** Opening TEXT SEGMENT block **

Female dimorphism occurs in two populations of Argia vivida from British Columbia, Canada. They are described as varying from a blue color morph and red color morph. Physiological color changes occur in males and both female morphs as a result of changing temperatures throughout the day. The two phases of color changes are denoted as the "bright phase" and "dark phase." Individuals transition to the bright phase as shade temperatures rise over 25°C; males and blue-morph females transition to a lighter shade of blue with pale blue or blue-grey markings, while red-morph females transition to a red-brown or brown with tan or grey-tan markings. At lower temperatures around 18°C, the dark phase occurs; males and blue-morph females transition to a darker blue shade, while red-morph females transition to a grey-brown to brown shade.

==Mating==
Mates are encountered in two ways, morning matings or afternoon matings. In the morning, the males bask at sunspots and attempt to gain the attention of females by darting out at them. Successful males and females will then engage in copulation, tandem flight, and finally oviposition. In the afternoon, unmated males move towards the water and wait for an available female released from a previous mating pair. These new pairs begin the mating cycle once again but throughout a more brief time period than the morning matings.

==Life cycle==
Upon mating, females lay their eggs on sources of vegetation just below the surface of the water. A temperature of at least 11°C is required for egg development, although larvae can overwinter in water temperatures in the range 0–33°C. In thermal springs, the life cycle takes approximately 1 year to complete, but may extend for up to 2 to 3 years in cooler springs. Argia vivida finally emerge as adults anytime between April through October depending on the current temperature.

** Closing TEXT SEGMENT block **

WORK REQUEST → Pick up the passage on Argia vivida after its final sentence and continue writing it.

** Opening SOURCE MATERIAL block **

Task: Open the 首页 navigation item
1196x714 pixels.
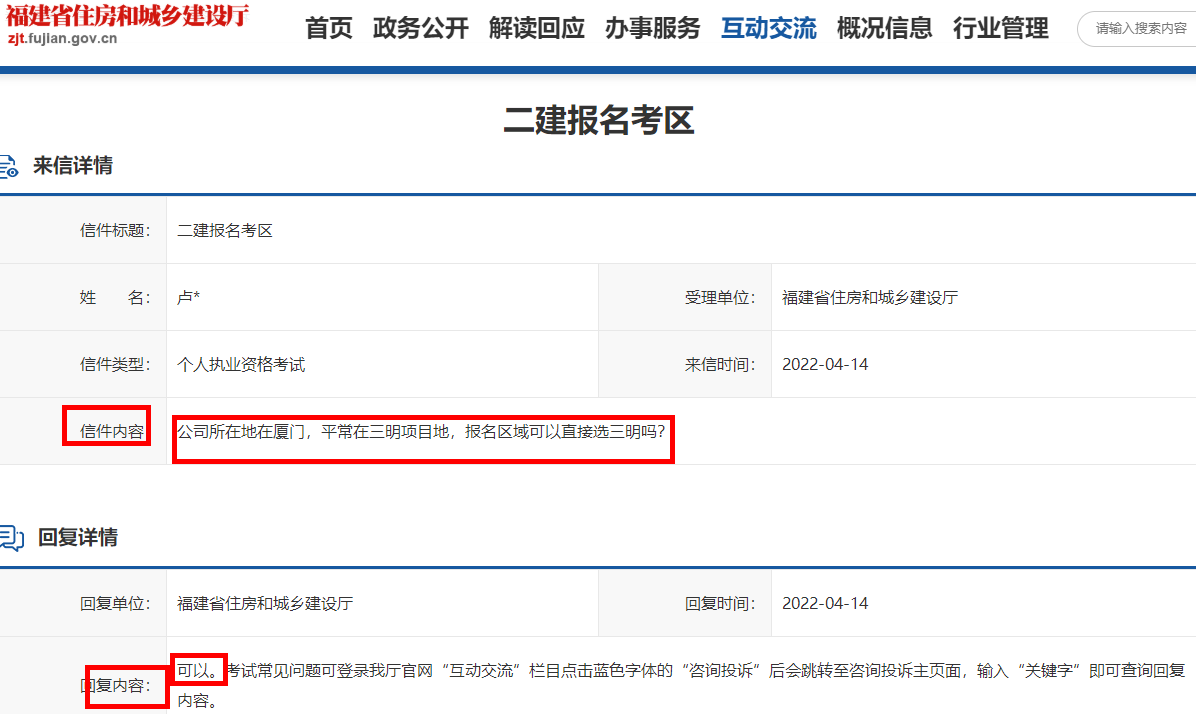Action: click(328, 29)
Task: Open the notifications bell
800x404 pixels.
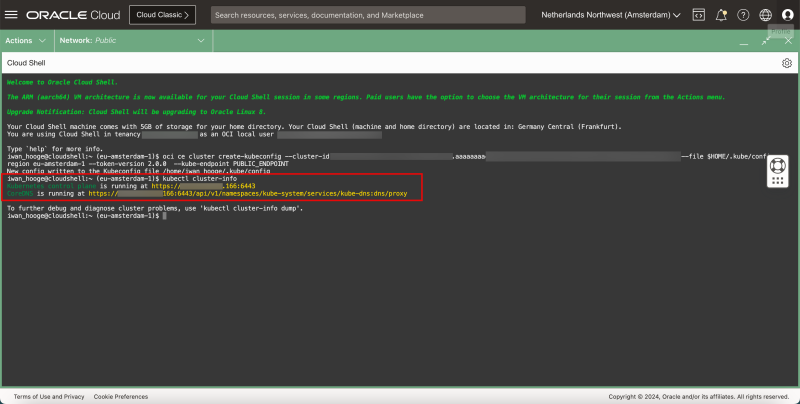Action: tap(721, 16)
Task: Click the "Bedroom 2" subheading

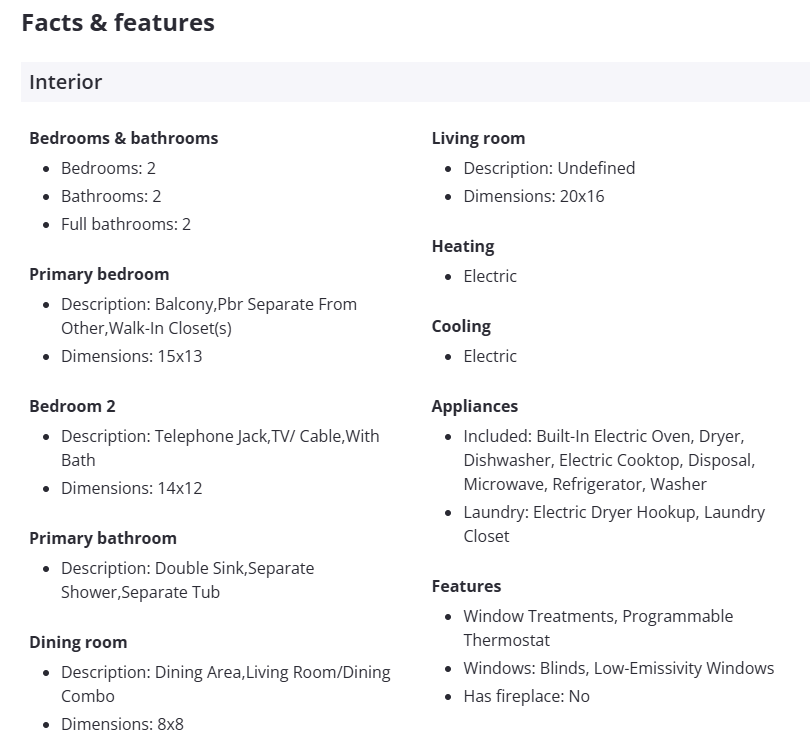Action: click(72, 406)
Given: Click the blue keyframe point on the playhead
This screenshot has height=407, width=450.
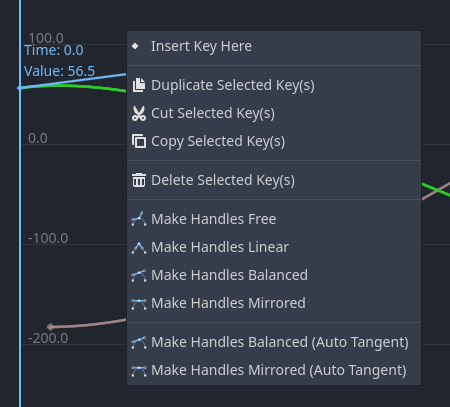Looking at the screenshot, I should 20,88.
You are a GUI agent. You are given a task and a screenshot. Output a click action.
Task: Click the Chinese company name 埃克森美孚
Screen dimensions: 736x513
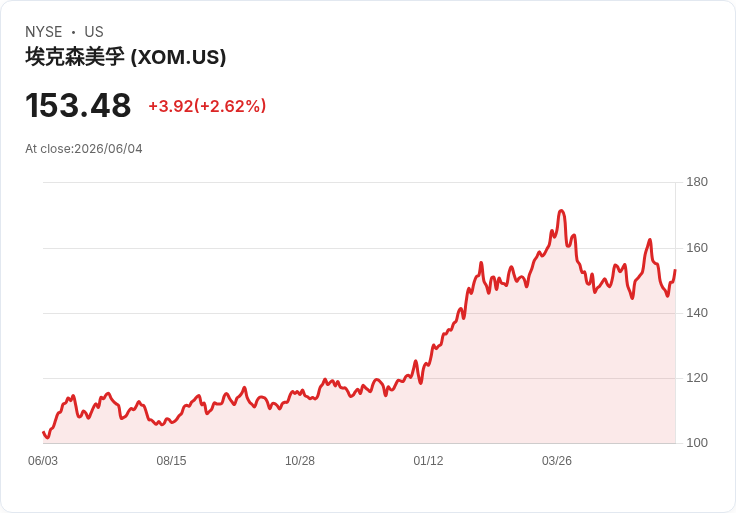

** Closing SOURCE MATERIAL block **

SOLVED EXERCISE →
==Diet==

===Larvae===
Because Argia vivida larvae are aquatic, they typically feed on small invertebrates found in the water such as larvae from mosquitoes and mayflies.

===Adults===
Adult Argia vivida typically feed on a variety of soft-bodied, small flying insects including mosquitoes, flies, mayflies, and even small moths. In some cases, adults will also eat insects from plants such as small aphids.

==Thermoregulation and habitat==
Argia vivida exhibit thermoregulation by living in habitats that allow for different thermal regimes throughout the day. At night, individuals typically settle in forest trees to maintain their body temperatures and slow the radiant loss of heat. During the day, they move away from the trees into sunspots available in thinned forest for thermal basking. Therefore, an ideal habitat for the species consists of a forest containing dense trees in addition to cleared patches or thinned forest to best suit their thermoregulation requirements.

In fuel-modified forests, Argia vivida still roost in trees at night but prefer cleared fuel treatment sections of the forest compared to thinned forest for the purposes of basking and foraging.